# Western PA, Ohio, NY, WV, Let's Meet!



## OnlyTaurus (Mar 20, 2012)

Of course this is not limited to the areas in the title, but I'm going to attemp to spark interest in having a meet. I'm thinking around the Pittsburgh, PA area. There is a dyno shop in Verona, not far from Pitt, that allows daily rentals of the dyno. We could spend the day there, have a cookout, and there is also an autocross track 30 minutes north of Pitt, called Pittsburgh International Raceway Complex. www.pittrace.com. Very nice tracks, it's about 10 minutes from me. I believe you can also rent a track out as well(helmets required). If interested, please post your thoughts and let's make this happen this summer!:th_salute:


----------



## tecollins1 (Nov 6, 2011)

I'm down 


Sent from iPhone 4


----------



## OnlyTaurus (Mar 20, 2012)

I figured you would be lol, let's just hope more people bite.


----------



## tecollins1 (Nov 6, 2011)

Auto cross 2012 Dates

6/14
7/13 During the Pittsburgh Vintage Grand Prix
8/2
8/23
10/11
General

These informal autocrosses are meant to be low pressure events where novice drivers can develop skills and advanced drivers can get in valuable practice time.

You can expect to get in a lot of runs... the perfect opportunity to hone your skills.

Cost:

Weekday evening $40 (4pm-8pm)
Weekend extended sessions $50 (10am-4pm)
Driver Eligibility:

Any licensed driver over the age of 18 years.
Under 18 will require parental consent form to be signed at registration.

Vehicle Eligibility:

Any car is eligible provided it meets safety criteria.
Certain trucks and SUV’s are allowed to participate. You must call for approval.
Roll bars are not required.

→ TO BE DONE: Continue the forum thread about planning a car meet near Pittsburgh, starting right after the line "Roll bars are not required."

→ SUPPLIED DATA:
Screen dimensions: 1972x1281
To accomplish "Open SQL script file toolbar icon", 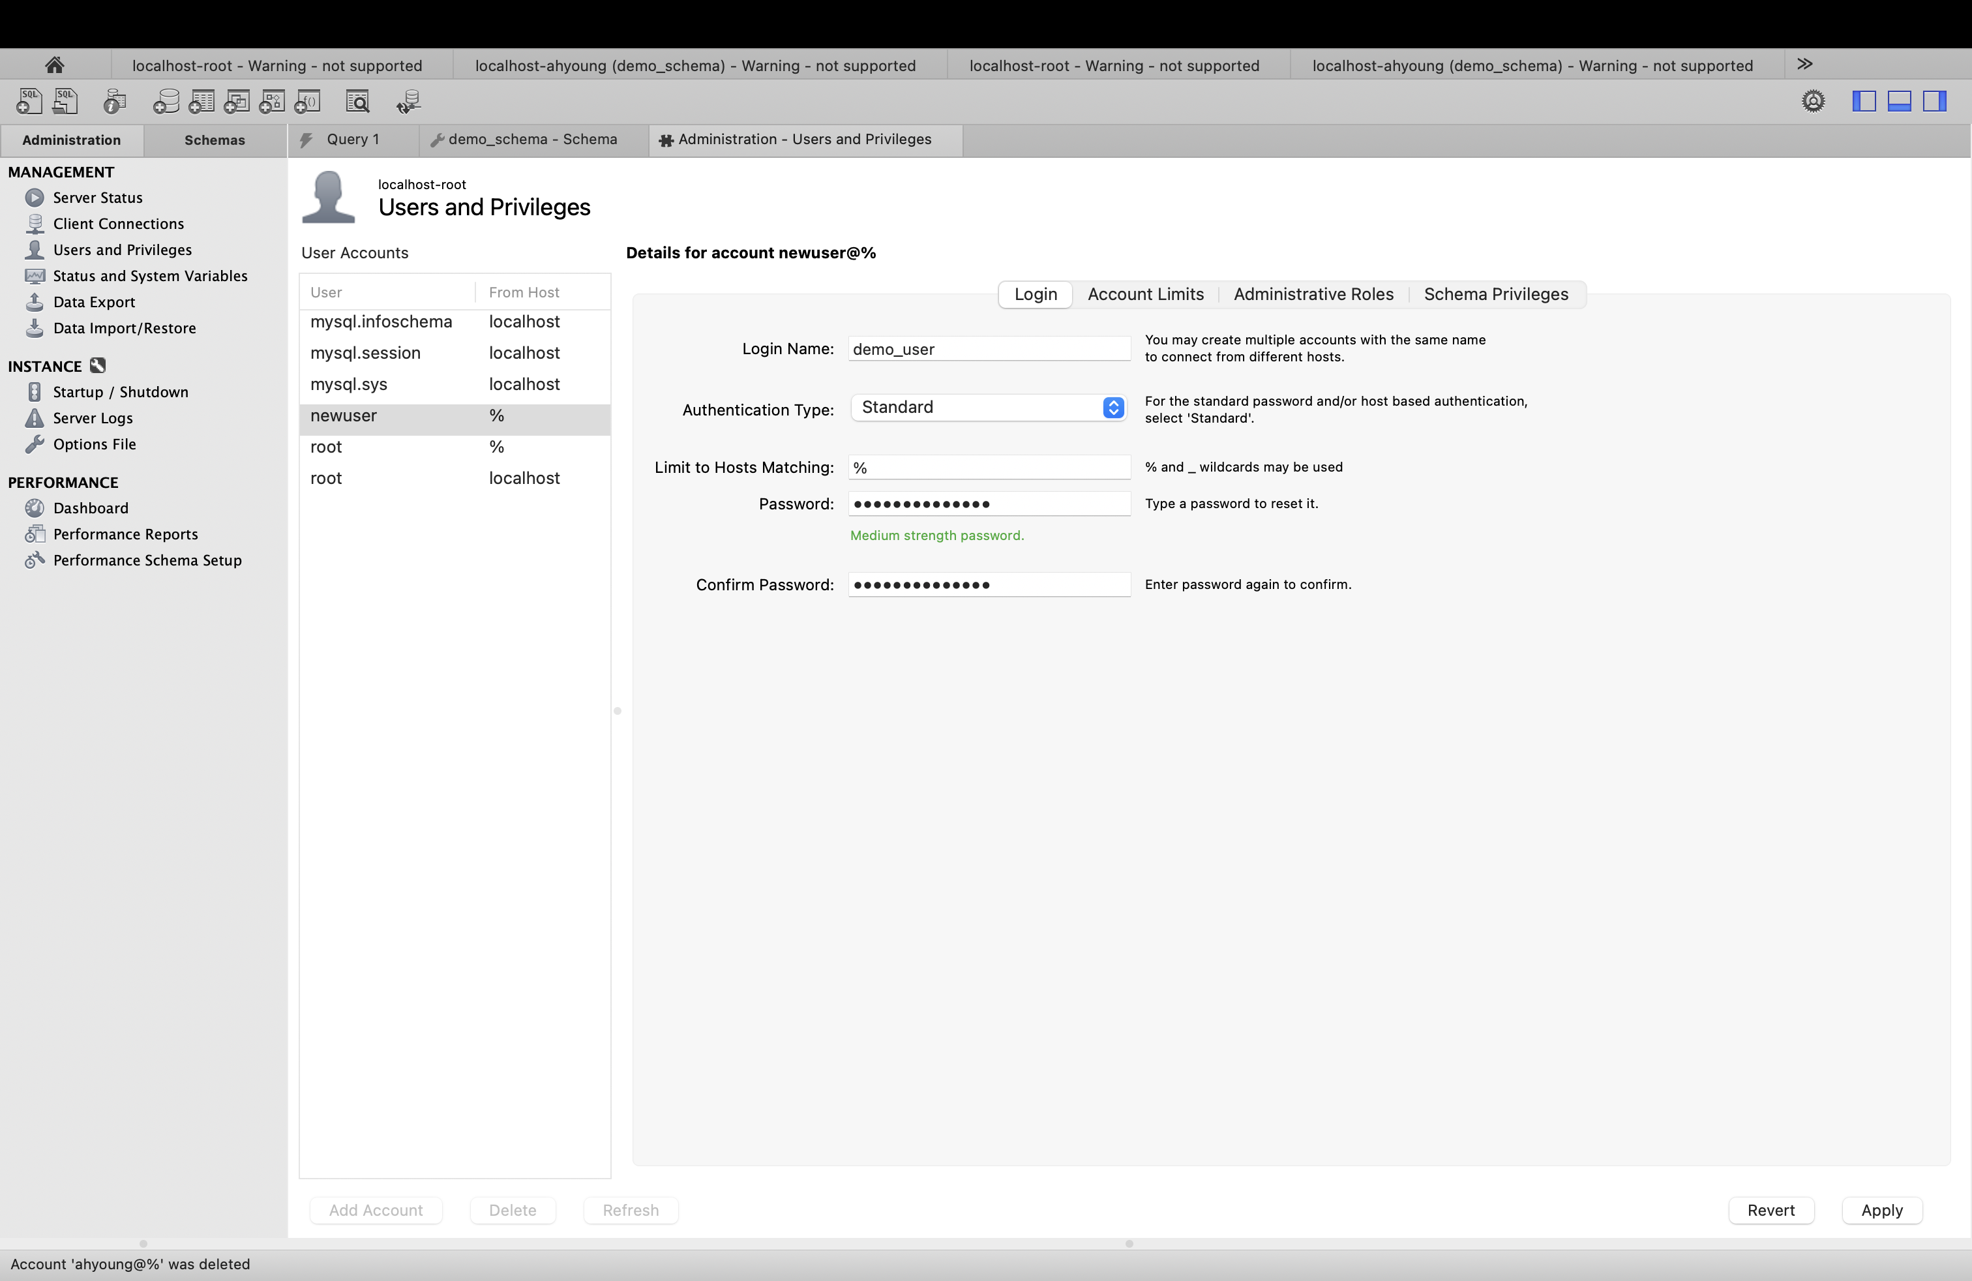I will tap(65, 101).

→ EXERCISE RESPONSE:
Standard 3-point seat belts are acceptable
Qualified Snell helmets (1995 or newer) are required (some rental helmets are available).

PRE-REGISTRATION: NOT REQUIRED.

Anyone interested? 


Sent from iPhone 4


----------



## Patman (May 7, 2011)

I'm in when? Weekend would be best (6 hour drive for me)? Set up a time and I will see if I can make it. Week of July 16 bad for me.


----------



## tecollins1 (Nov 6, 2011)

I'm out of town on 6-14 but good for 7-13 though. And possibly 8-2

Btw you have a helmet I can borrow haha jk will have to rent one 
Sent from iPhone 4


----------



## ErikBEggs (Aug 20, 2011)

In. Three hours from Buffalo, NY. So in. A saturday is best. 

My family is near there too... Hermitage / Sharon, PA and Youngstown, OH. Sweet deal!


----------



## OnlyTaurus (Mar 20, 2012)

tecollins1 said:


> Auto cross 2012 Dates
> 
> 6/14
> 7/13 During the Pittsburgh Vintage Grand Prix
> ...


Nice find! So we can try and get others involved, I'd say go for the later dates. That way we can have ample time to prepare and get others involved! Should be awesome!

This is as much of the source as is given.